▶ [Task to carry out] Restate word for word every line from the top of the data below down through the line that holds "You are a computer-use agent. Screen dimensions: 1568x649".

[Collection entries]
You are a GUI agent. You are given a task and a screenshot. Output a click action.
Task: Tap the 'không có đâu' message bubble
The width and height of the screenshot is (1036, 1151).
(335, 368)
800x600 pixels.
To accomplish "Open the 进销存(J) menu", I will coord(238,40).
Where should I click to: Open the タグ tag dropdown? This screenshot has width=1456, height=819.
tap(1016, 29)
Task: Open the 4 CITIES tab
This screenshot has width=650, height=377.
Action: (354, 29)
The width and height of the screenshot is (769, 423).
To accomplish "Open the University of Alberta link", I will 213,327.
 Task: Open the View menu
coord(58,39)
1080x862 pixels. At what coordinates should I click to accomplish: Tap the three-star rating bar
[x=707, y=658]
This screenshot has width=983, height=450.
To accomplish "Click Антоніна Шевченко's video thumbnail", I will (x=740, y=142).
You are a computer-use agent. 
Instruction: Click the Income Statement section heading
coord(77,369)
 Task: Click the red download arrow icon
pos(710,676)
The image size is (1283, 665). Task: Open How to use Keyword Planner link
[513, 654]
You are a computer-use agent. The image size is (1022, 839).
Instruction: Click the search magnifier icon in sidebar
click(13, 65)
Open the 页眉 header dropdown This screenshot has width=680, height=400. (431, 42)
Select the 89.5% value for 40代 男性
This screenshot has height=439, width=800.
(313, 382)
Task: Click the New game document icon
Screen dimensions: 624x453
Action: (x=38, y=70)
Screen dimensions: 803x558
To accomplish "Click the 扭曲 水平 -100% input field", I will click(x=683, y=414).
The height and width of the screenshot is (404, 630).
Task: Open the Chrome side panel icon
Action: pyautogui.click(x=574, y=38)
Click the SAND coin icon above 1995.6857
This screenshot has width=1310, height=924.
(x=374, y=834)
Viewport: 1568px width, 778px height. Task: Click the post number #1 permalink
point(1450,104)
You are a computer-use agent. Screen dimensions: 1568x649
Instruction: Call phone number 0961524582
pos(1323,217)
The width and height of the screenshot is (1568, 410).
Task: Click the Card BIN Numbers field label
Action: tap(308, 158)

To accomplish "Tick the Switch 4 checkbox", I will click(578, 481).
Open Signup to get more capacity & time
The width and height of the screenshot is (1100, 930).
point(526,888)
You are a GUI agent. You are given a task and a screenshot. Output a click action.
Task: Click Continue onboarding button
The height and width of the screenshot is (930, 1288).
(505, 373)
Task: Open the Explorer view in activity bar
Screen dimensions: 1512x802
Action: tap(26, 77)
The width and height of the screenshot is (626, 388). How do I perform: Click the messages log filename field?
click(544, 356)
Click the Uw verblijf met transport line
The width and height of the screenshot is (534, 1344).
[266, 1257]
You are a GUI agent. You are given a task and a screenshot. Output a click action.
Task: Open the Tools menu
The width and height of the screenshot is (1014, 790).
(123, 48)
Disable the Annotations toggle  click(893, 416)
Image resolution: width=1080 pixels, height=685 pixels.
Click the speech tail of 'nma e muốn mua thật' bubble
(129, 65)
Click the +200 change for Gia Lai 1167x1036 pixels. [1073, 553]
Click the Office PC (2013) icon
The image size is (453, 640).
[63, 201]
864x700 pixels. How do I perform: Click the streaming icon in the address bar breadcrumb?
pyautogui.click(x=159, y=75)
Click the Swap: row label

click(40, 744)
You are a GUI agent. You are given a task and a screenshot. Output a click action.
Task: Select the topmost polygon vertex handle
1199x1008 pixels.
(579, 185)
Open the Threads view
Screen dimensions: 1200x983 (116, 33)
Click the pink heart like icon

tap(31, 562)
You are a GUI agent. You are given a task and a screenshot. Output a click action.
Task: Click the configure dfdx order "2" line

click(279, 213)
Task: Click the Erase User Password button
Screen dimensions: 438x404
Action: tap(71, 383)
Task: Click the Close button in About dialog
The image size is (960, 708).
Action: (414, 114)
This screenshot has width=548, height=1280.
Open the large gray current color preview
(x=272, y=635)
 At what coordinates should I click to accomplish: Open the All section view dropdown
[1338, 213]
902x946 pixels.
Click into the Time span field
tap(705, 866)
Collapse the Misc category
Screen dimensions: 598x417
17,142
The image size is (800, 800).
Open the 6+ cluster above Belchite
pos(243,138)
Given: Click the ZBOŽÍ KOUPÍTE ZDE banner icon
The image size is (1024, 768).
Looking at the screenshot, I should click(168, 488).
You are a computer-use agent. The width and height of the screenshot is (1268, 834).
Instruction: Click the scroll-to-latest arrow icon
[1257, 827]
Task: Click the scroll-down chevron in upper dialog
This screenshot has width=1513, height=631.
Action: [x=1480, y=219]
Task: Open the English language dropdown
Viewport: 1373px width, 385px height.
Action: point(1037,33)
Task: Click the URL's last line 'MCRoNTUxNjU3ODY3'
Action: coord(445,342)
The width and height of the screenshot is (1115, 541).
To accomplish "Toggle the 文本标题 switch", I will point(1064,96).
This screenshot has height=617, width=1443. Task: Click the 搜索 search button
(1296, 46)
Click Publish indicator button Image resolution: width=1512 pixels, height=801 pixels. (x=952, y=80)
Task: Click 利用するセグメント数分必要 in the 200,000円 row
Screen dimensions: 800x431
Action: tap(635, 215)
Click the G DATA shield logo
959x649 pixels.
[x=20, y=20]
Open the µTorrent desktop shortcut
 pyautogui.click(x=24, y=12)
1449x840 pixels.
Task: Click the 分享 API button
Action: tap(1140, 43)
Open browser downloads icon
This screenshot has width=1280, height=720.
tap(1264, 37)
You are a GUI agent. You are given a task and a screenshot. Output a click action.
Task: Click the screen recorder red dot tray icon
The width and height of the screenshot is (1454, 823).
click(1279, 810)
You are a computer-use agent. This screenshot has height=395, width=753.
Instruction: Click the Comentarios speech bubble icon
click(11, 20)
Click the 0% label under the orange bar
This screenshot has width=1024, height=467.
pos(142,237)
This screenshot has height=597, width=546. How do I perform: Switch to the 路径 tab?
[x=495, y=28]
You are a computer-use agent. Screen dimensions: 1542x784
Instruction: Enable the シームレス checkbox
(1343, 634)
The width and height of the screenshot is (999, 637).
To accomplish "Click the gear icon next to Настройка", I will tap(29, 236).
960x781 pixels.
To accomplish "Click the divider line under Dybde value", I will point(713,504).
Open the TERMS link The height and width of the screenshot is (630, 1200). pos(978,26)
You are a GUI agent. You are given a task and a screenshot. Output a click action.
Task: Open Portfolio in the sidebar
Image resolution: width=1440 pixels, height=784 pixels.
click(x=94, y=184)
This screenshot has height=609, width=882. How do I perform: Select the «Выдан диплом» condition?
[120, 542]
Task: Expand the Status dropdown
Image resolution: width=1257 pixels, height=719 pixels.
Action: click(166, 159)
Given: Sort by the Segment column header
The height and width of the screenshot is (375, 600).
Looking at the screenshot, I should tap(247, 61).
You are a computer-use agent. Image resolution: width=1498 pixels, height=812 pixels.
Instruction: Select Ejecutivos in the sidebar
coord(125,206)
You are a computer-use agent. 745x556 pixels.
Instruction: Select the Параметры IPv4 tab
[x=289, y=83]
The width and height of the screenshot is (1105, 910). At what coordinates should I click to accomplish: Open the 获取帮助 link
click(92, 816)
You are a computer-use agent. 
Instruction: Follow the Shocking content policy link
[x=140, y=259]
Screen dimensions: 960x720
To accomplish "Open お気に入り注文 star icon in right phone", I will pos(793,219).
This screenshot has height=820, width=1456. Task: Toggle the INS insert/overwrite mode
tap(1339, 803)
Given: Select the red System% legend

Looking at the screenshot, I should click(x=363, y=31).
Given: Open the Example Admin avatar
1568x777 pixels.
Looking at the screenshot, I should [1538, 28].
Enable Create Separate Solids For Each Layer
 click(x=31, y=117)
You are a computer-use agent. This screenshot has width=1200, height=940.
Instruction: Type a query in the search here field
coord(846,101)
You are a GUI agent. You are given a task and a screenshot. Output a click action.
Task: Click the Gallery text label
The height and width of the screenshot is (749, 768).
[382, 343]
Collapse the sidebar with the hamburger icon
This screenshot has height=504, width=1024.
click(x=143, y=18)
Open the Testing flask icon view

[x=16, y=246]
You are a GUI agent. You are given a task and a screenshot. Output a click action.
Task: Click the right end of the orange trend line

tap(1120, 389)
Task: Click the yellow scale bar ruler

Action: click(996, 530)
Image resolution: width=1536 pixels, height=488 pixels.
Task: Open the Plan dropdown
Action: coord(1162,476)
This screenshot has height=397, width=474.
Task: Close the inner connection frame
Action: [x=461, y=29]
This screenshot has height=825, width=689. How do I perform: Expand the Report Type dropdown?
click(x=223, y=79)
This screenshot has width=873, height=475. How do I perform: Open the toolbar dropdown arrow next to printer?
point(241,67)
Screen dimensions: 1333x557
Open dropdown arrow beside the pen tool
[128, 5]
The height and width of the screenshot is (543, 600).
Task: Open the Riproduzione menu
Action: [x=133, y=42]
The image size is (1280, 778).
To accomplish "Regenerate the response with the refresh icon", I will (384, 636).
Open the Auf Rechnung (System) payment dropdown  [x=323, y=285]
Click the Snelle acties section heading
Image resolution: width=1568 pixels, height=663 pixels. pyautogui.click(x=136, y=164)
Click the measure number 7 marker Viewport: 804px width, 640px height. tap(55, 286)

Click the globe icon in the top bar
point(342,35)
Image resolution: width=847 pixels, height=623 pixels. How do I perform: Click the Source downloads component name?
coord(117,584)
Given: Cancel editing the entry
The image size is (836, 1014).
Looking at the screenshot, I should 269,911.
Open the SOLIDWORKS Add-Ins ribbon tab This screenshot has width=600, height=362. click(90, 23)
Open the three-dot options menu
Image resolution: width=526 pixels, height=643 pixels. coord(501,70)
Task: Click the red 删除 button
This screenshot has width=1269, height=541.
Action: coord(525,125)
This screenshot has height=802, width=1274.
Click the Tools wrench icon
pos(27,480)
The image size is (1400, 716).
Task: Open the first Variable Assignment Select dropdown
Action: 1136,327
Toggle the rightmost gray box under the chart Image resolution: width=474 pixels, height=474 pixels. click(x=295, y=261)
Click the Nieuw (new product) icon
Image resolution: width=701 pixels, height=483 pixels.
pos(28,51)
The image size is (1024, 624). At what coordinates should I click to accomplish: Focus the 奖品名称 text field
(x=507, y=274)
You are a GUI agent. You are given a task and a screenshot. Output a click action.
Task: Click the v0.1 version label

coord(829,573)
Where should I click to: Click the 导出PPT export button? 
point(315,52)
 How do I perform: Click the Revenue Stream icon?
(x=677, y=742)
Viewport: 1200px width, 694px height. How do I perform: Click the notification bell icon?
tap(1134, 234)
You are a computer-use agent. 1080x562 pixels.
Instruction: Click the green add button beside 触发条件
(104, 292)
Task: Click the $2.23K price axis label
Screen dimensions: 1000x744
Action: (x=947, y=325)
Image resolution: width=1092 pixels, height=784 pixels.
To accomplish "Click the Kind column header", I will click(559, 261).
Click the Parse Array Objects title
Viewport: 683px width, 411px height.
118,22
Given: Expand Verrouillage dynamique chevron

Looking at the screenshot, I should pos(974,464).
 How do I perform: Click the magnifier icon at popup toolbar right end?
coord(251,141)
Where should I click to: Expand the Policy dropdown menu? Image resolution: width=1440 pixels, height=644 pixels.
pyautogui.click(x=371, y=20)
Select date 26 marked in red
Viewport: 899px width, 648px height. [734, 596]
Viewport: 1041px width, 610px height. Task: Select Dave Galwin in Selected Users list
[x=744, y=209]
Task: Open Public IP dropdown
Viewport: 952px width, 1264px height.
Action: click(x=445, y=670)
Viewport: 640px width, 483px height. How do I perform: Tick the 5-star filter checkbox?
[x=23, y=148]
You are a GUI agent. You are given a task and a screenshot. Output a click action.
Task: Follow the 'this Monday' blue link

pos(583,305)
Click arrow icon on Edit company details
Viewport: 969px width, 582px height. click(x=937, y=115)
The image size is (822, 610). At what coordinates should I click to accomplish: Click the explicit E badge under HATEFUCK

▶ [Reply to the exercise]
You are a GUI agent. You are given a task and a screenshot. Output a click action.
Task: Tap the 'không có đâu' message bubble
The width and height of the screenshot is (1036, 1151).
(335, 368)
800x600 pixels.
To accomplish "Open the 进销存(J) menu", I will coord(238,40).
Where should I click to: Open the タグ tag dropdown? This screenshot has width=1456, height=819.
tap(1016, 29)
Task: Open the 4 CITIES tab
This screenshot has width=650, height=377.
Action: (354, 29)
The width and height of the screenshot is (769, 423).
To accomplish "Open the University of Alberta link", I will 213,327.
 Task: Open the View menu
coord(58,39)
1080x862 pixels. At what coordinates should I click to accomplish: Tap the three-star rating bar
[x=707, y=658]
This screenshot has width=983, height=450.
To accomplish "Click Антоніна Шевченко's video thumbnail", I will (x=740, y=142).
You are a computer-use agent. 
Instruction: Click the Income Statement section heading
coord(77,369)
 Task: Click the red download arrow icon
pos(710,676)
The image size is (1283, 665). Task: Open How to use Keyword Planner link
[513, 654]
You are a computer-use agent. The image size is (1022, 839).
Instruction: Click the search magnifier icon in sidebar
click(13, 65)
Open the 页眉 header dropdown This screenshot has width=680, height=400. (431, 42)
Select the 89.5% value for 40代 男性
This screenshot has height=439, width=800.
(313, 382)
Task: Click the New game document icon
Screen dimensions: 624x453
Action: (x=38, y=70)
Screen dimensions: 803x558
To accomplish "Click the 扭曲 水平 -100% input field", I will click(x=683, y=414).
The height and width of the screenshot is (404, 630).
Task: Open the Chrome side panel icon
Action: pyautogui.click(x=574, y=38)
Click the SAND coin icon above 1995.6857
This screenshot has width=1310, height=924.
(x=374, y=834)
Viewport: 1568px width, 778px height. Task: Click the post number #1 permalink
point(1450,104)
You are a computer-use agent. Screen dimensions: 1568x649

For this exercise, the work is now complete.